● Work instruction: Return each line of the listing in which the word "logo" appears.

↓↓↓

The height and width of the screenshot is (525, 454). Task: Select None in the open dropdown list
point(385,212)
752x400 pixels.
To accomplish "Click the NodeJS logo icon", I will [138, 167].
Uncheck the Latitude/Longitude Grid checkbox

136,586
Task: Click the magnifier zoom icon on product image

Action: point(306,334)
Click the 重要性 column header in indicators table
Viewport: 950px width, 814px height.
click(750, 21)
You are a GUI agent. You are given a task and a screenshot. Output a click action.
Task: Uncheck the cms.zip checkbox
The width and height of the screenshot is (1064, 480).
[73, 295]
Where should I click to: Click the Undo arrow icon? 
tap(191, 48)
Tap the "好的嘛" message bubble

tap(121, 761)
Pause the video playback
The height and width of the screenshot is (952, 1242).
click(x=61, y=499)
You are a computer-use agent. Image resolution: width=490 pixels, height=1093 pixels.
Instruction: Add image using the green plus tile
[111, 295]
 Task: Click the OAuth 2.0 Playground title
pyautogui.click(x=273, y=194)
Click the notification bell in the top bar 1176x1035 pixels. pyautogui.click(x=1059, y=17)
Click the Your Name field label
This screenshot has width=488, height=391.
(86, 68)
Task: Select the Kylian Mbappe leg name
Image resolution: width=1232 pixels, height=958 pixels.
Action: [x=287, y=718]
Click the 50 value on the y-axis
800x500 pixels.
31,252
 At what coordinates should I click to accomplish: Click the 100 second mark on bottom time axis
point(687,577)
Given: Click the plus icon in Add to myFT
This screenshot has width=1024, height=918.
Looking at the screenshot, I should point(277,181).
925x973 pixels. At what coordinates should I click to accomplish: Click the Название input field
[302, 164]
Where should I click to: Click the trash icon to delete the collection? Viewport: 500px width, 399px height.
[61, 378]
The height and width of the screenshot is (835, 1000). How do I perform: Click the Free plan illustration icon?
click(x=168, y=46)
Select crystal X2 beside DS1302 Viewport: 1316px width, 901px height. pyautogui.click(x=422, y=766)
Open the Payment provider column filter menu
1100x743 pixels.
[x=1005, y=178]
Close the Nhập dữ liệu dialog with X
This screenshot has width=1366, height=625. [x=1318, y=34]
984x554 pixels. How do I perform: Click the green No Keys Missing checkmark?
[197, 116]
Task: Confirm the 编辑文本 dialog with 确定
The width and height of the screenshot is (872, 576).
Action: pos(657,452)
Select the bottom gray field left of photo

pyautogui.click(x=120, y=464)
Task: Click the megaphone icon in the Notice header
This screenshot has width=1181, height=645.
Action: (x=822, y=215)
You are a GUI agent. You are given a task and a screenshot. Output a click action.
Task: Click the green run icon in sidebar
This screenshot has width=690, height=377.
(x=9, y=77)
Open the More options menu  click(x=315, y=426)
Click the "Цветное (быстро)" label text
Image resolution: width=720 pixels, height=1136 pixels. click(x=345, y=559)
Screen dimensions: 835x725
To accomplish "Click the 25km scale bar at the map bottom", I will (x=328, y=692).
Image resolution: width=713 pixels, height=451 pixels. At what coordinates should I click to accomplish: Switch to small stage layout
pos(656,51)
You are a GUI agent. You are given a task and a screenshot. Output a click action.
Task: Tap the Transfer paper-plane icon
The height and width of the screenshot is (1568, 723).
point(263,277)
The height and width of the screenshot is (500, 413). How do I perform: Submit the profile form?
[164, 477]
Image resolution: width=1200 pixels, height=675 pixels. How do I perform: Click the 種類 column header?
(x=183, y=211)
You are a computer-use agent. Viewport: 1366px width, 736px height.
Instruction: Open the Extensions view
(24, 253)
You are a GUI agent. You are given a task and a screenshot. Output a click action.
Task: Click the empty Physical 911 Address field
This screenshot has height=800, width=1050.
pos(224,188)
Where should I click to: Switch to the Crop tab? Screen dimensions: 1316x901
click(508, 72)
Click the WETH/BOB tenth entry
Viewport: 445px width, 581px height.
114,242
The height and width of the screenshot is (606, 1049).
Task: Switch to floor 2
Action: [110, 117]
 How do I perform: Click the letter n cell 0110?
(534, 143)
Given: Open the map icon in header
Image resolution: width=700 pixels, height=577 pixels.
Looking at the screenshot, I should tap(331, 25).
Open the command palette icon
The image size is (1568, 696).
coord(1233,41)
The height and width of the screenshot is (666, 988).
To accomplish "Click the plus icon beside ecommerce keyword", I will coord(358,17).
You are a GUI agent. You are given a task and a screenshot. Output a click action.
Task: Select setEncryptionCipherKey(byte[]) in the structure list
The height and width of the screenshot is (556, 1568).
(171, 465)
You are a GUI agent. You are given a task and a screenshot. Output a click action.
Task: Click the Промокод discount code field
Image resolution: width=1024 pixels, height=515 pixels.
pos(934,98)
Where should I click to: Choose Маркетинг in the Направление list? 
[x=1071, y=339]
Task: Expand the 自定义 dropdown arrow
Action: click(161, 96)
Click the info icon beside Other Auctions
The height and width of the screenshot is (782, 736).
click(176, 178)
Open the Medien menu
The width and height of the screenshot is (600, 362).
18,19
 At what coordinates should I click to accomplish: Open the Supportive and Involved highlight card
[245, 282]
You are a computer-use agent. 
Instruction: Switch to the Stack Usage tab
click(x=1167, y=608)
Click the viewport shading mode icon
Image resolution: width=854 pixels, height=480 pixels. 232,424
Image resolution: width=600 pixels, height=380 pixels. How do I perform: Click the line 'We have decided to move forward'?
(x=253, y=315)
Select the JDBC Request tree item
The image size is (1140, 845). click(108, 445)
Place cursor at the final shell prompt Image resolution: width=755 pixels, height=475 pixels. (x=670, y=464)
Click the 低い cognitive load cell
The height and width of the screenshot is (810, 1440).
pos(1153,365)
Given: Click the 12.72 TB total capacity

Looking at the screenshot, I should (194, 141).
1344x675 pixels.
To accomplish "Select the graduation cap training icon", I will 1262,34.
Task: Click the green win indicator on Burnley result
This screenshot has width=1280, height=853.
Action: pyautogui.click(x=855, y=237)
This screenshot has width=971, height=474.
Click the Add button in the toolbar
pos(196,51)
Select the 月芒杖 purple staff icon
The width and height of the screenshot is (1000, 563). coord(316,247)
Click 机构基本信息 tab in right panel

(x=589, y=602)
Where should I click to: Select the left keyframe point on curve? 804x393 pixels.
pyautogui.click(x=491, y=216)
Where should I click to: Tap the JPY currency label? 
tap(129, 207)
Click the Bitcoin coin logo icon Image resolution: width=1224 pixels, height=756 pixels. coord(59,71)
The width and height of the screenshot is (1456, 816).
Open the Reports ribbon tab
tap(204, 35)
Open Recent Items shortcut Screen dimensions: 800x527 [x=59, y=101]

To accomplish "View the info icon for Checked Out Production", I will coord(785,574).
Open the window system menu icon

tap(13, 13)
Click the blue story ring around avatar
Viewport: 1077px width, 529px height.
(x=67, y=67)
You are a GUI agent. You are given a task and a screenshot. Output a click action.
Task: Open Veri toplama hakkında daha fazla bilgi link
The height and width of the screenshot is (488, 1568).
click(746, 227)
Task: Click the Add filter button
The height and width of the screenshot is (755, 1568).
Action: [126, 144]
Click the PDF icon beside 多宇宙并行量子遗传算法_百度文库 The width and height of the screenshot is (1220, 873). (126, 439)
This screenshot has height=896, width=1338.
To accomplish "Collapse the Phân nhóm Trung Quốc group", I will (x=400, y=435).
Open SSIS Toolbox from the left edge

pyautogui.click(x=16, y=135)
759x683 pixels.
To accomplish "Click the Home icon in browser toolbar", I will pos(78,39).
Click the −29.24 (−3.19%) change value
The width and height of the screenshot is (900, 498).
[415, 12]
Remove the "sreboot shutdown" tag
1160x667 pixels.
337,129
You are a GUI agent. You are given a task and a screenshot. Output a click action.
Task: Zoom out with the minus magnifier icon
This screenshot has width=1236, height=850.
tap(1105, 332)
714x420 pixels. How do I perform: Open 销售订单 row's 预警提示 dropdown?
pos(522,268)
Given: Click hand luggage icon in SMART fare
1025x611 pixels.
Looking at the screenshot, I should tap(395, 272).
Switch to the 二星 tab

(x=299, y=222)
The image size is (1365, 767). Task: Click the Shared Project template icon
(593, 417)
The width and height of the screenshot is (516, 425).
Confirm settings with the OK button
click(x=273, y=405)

↑↑↑

● Your solution:
To accomplish "Click the NodeJS logo icon", I will [138, 167].
Click the Bitcoin coin logo icon Image resolution: width=1224 pixels, height=756 pixels. coord(59,71)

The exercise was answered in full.